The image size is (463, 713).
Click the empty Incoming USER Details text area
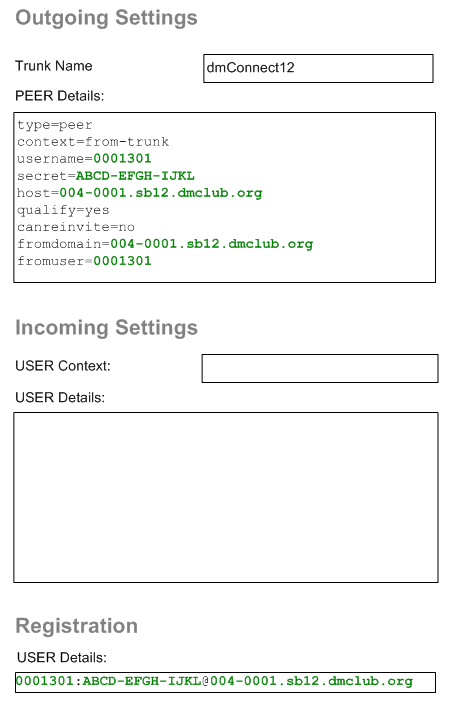[x=226, y=497]
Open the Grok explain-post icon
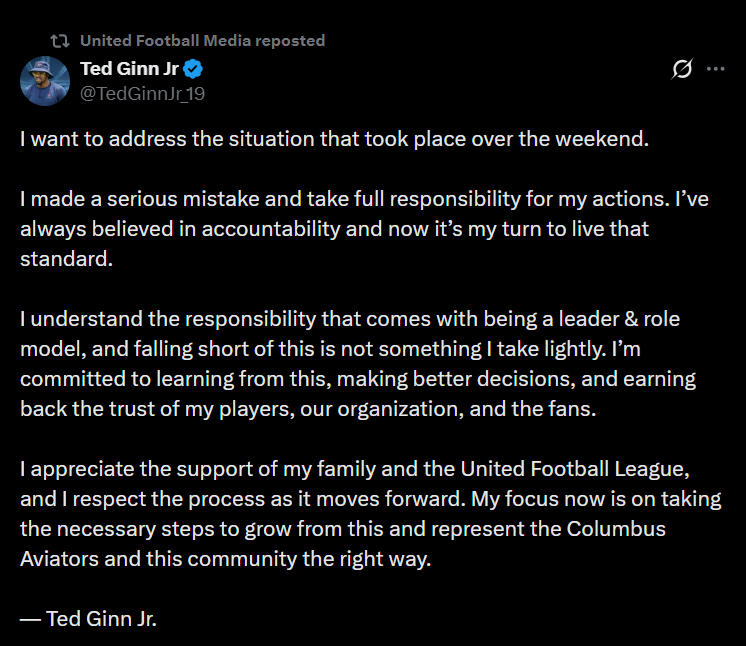 pyautogui.click(x=682, y=69)
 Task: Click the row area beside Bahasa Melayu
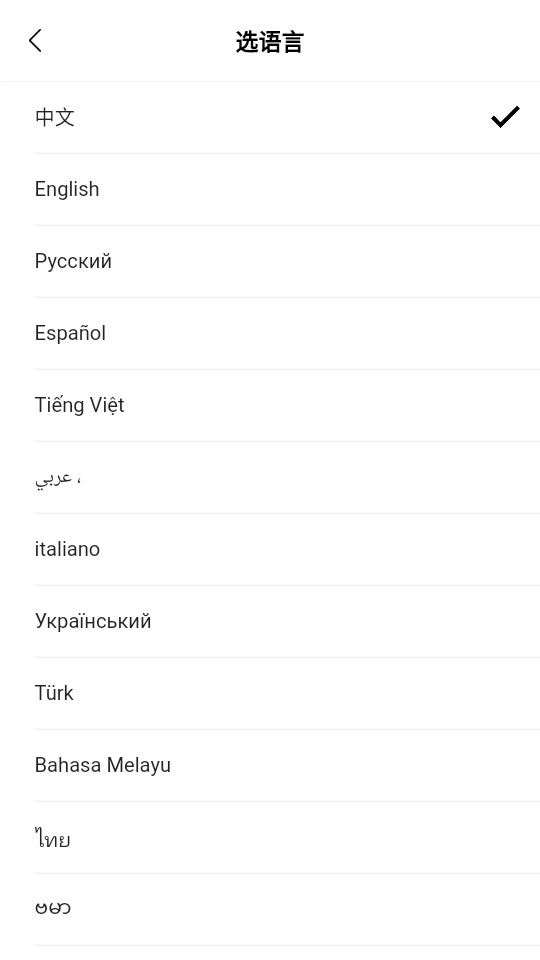point(355,765)
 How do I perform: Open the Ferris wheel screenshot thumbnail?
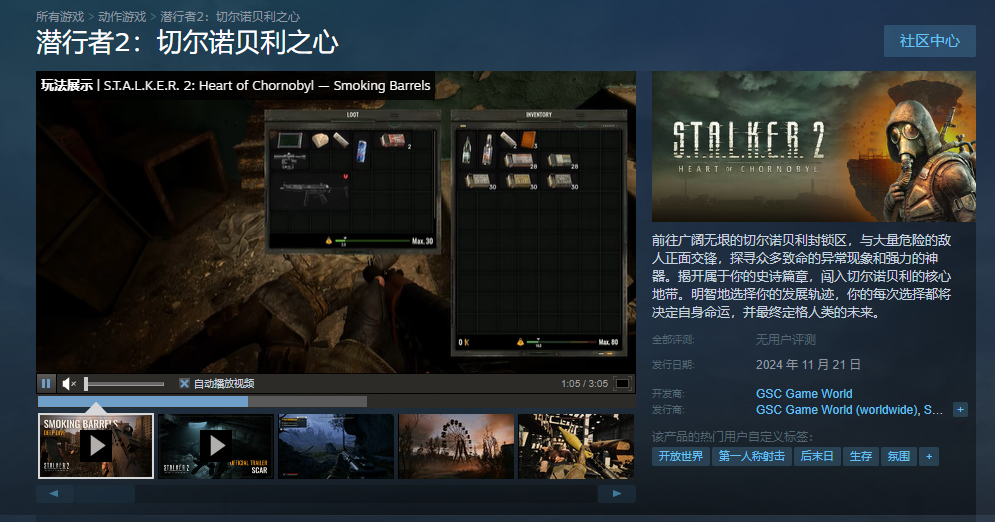[x=455, y=446]
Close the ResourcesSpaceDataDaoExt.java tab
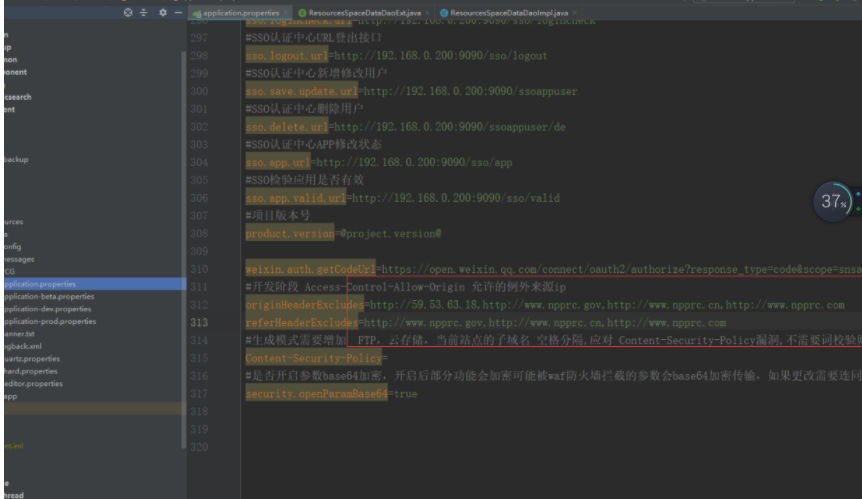862x499 pixels. coord(427,12)
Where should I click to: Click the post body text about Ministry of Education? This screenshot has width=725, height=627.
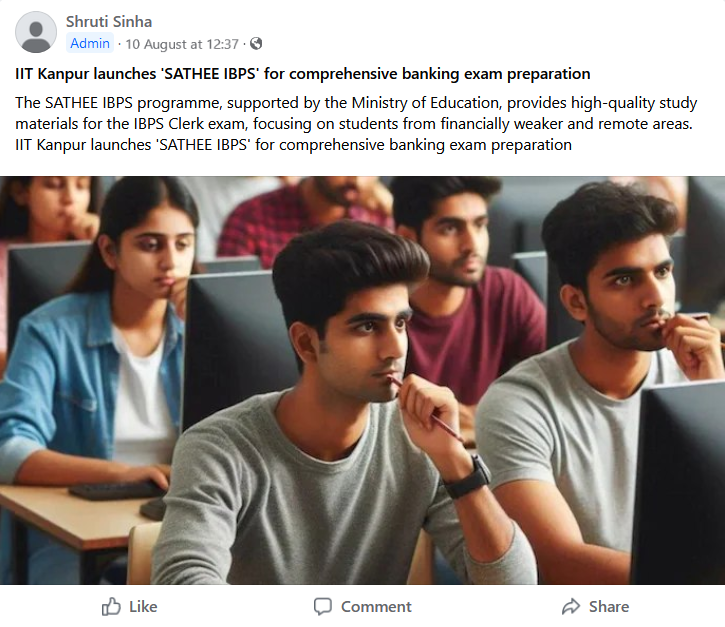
——————————
AIM OF THE TASK: Exact copy, no pictures: write out all the records above.

ANSWER BOX:
The image size is (463, 713).
Click the empty Incoming USER Details text area
[x=226, y=497]
Open the Grok explain-post icon
 pyautogui.click(x=682, y=69)
 Task: Click the row area beside Bahasa Melayu
point(355,765)
 How do I perform: Open the Ferris wheel screenshot thumbnail?
[x=455, y=446]
Close the ResourcesSpaceDataDaoExt.java tab
862x499 pixels. coord(427,12)
Where should I click to: Click the post body text about Ministry of Education? This screenshot has width=725, height=627.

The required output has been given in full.